They are two different questions. Who do you think won the debate? Who did you like?

When you ask people to score the debate they look at a lot of factors. Aggressiveness, zingers, time, body language, etc. In essence, people try to figure out what others might think.

If you ask them simply who they liked, they answer may sometimes be very different.

I think that is the case last night. Obama was clearly aggressive, interrupted frequently, wouldn’t concede points even if he had to lie to do it, and so on. In short, he was the opposite of the 1st debate Obama. I think, for the most part, Romney was the same Romney from the first debate.

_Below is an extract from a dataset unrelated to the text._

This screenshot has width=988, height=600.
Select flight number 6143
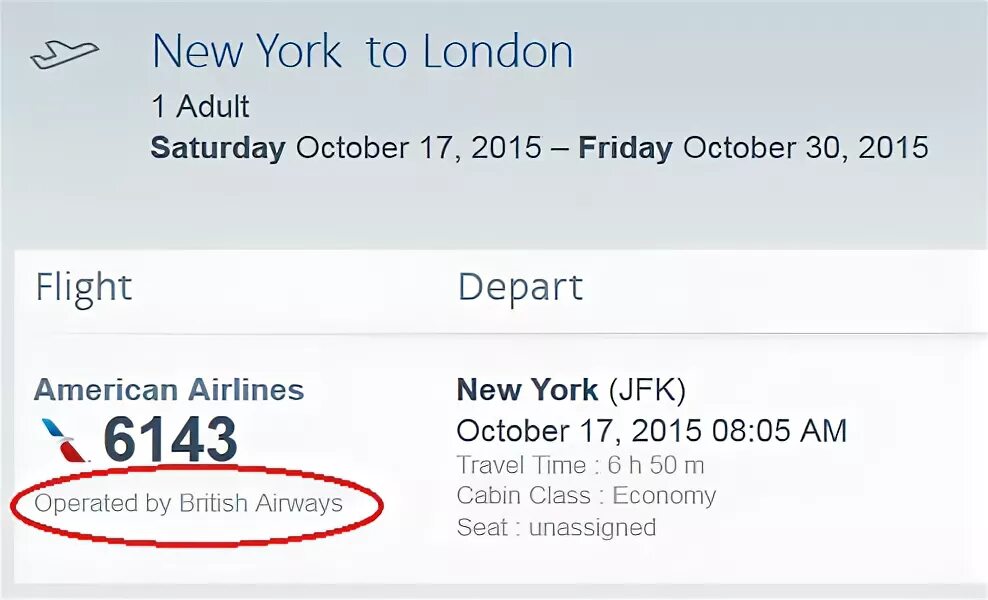click(170, 441)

So when you ask people to ‘score’ the debate, they notice the difference in Obama and give him points for all that. But my first impression is that people who liked the Romney they saw in the first debate will continue to like him now, maybe even more.

I think this was backed up by the polling. Both the CNN and CBS polls gave Obama a slight ‘win,’ but in every category that matters they gave the edge to Romney. Every Category.

Romney was seen as better able to handle most issues. he had an 18-point edge among registered voters on the economy (58 percent to Obama’s 40 percent ); a 3-point edge on health care (49 percent to 46 percent); a 7-point edge on taxes (51 percent to 44 percent); and, largest of all, a 23-point edge on the deficit (59 percent to 36 percent).

This result was then backed up by Frank Luntz’ Nevada undecided voter focus group which lambasted Obama and gave wins to Romney overall. Asked to describe Romney after the debate, former Obama voter after former Obama voter said “Presidential”, “Informed”, “Presidential”.

The conventional wisdom may be to give the debate to Obama, and that is fine for now. But I think the votes go to Romney.

And when Obama loses in 3 weeks, the pundit class will take a more honest look at this debate and conclude that Obama did himself no favors and that Romney may have won the election last night.